BEGIN Extracted information

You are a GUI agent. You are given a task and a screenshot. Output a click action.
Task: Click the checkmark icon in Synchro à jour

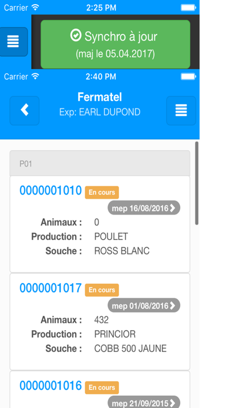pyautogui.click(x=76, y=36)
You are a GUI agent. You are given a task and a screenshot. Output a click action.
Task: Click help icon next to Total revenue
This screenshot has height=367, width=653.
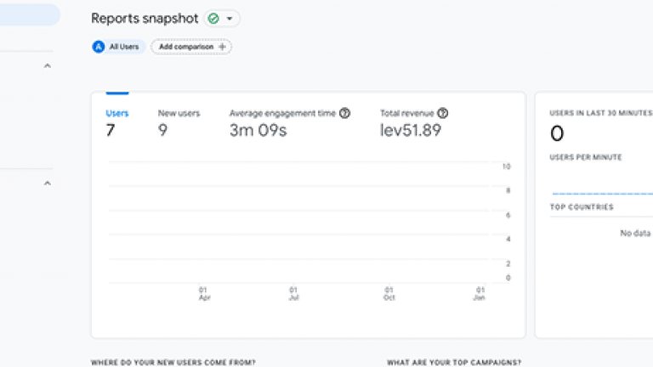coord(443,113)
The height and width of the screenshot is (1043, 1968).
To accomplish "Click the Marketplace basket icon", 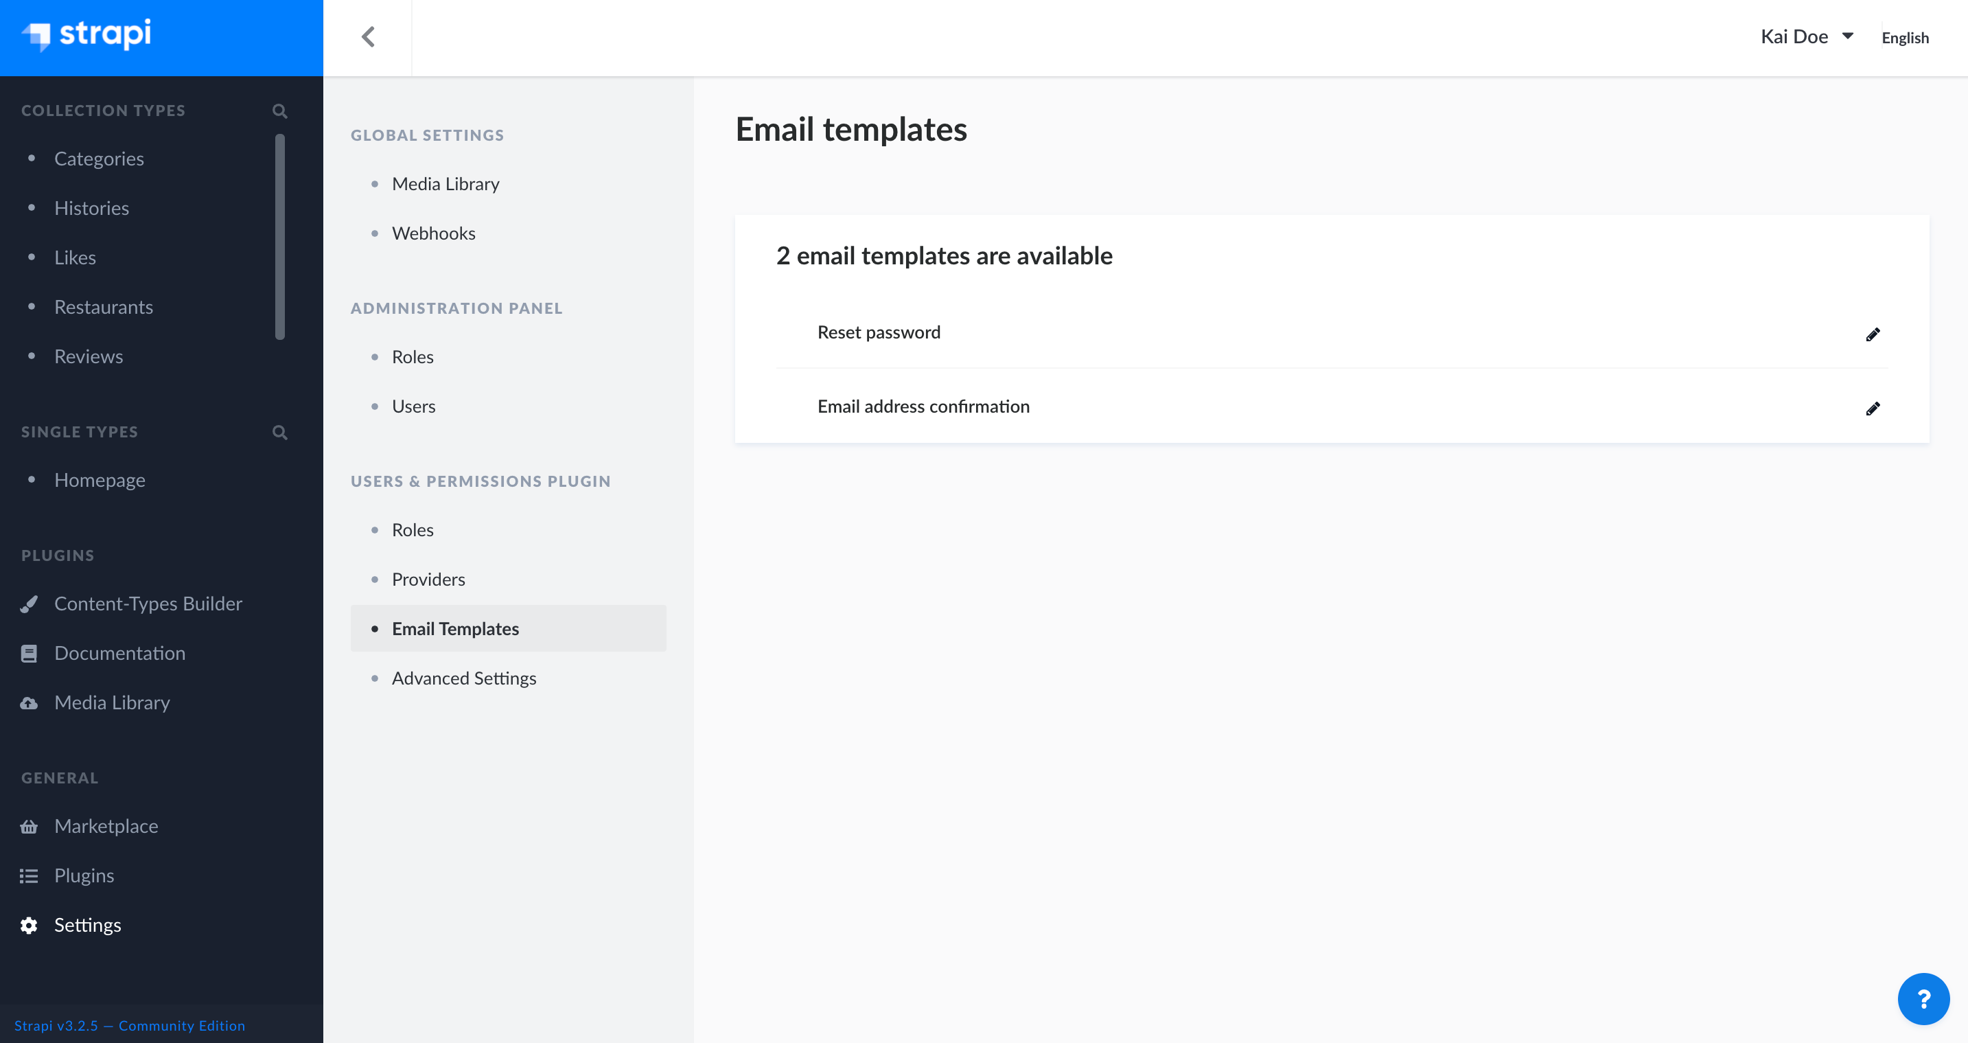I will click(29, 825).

END Extracted information

# What is expected
Render the data from its first line through the line containing "pyautogui.click(x=76, y=36)", inclusive, as a numbered list with blank lines omitted. Leave the pictures out.

# Output of the task
1. You are a GUI agent. You are given a task and a screenshot. Output a click action.
2. Task: Click the checkmark icon in Synchro à jour
3. pyautogui.click(x=76, y=36)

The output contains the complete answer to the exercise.